Feb
23
2008

2GX 2008 - Day Three

Day three of 2GX was a pretty exciting day. I checked out a presentation aptly titled “Groovier Spring” with Scott Leberknight. Basically, what I took from the presentation was that Groovy is not just another programming language to be compiled and executed in the normal sense. It can used for configuration or even dynamic creation of classes (not objects) and rules or maybe even work-flow. For example, if you wanted to, you can embed Groovy into your Spring configuration files or bean xml files to include logic during bean creation. So, that is cool but why not load some Groovy scripts from your database, use the bean builder and configure some beans when you need them or if you need them? Why not inject what you need when or where you need it? Yeah, I will expand on that at a later date.
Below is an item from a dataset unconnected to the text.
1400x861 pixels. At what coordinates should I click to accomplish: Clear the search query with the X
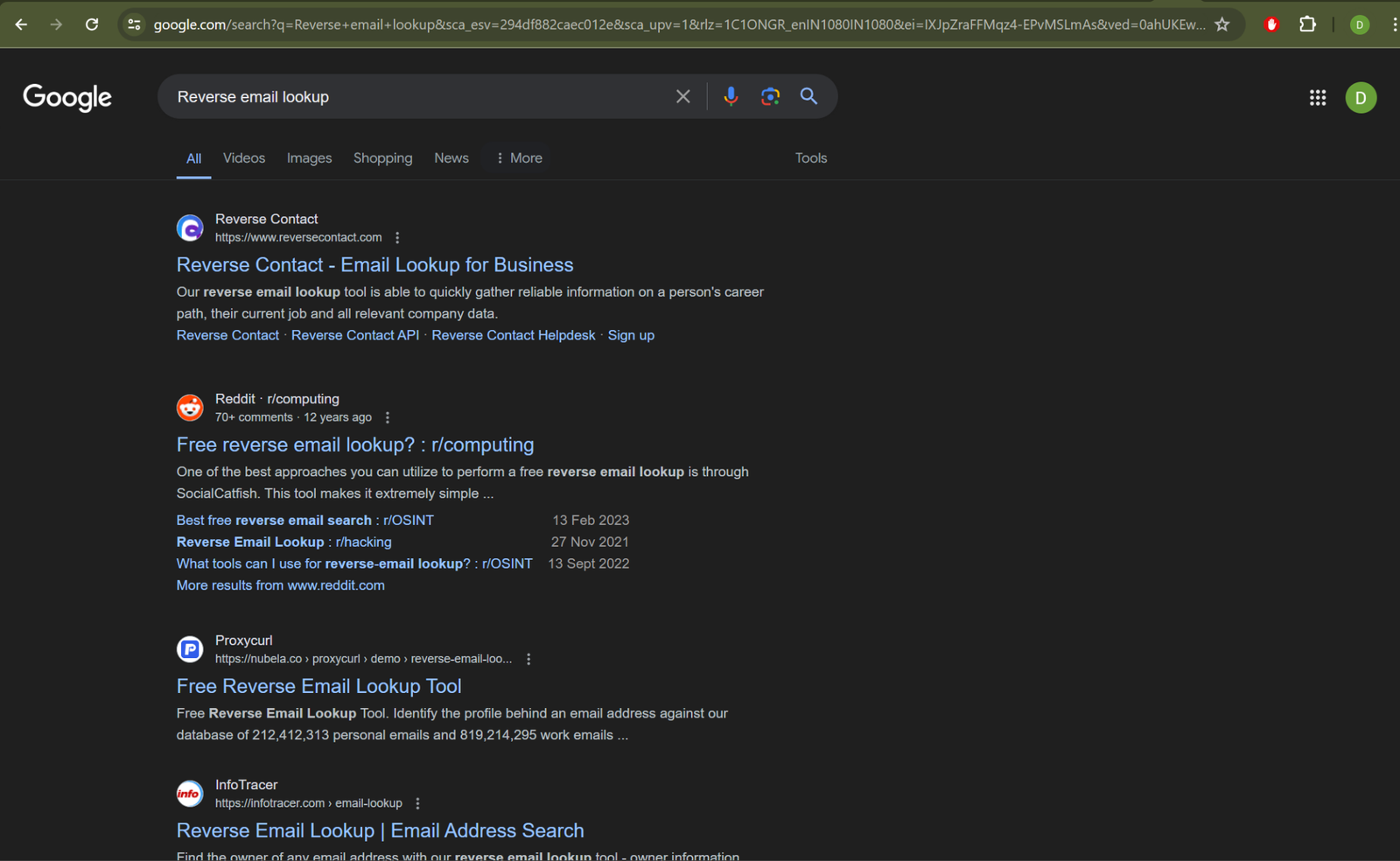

I also stopped in at a presentation by Venkat Subramaniam titled “BDD in Java and Groovy”. I am really a big fan of Behavioral Driven Development and even more interested in learning more about Agile Development as a whole. Basically, BDD lets you drop the technical talk and test your software from a more native(like plain Englsh) approach that can be shared and interpreted all the way from conception to implementation. For example if you were writing a inventory system, one test would like this:

Given a customer buys a widget
and there are fifteen widgets left on hand
when a customer returns the widget for a refund
then I should have sixteen widgets on hand

I would like to spend some time in an Agile development environment to see how it all works.

After lunch, Jason Rudolph, author of Getting Started with Grails presented “Refactotum”. Jason was digging into the Groovy and Grails source code and looking at how to improve what has been written. He also encouraged the audience to get involved with Open Source development and his presentation proved how effective the community can be with somewhat little effort. Jason discussed Cobertura and the importance of testing, real testing, effective testing. I took away a great quote that I will definitely use in the future, “comments lie, tests don’t lie”. He is right, comments are sometimes needed but most developers can just interpret the code and comments are rarely updated after a fix. JavaDocs are a key part of documentation and I would rather have well written, meaningful tests rather code drenched in source code comments.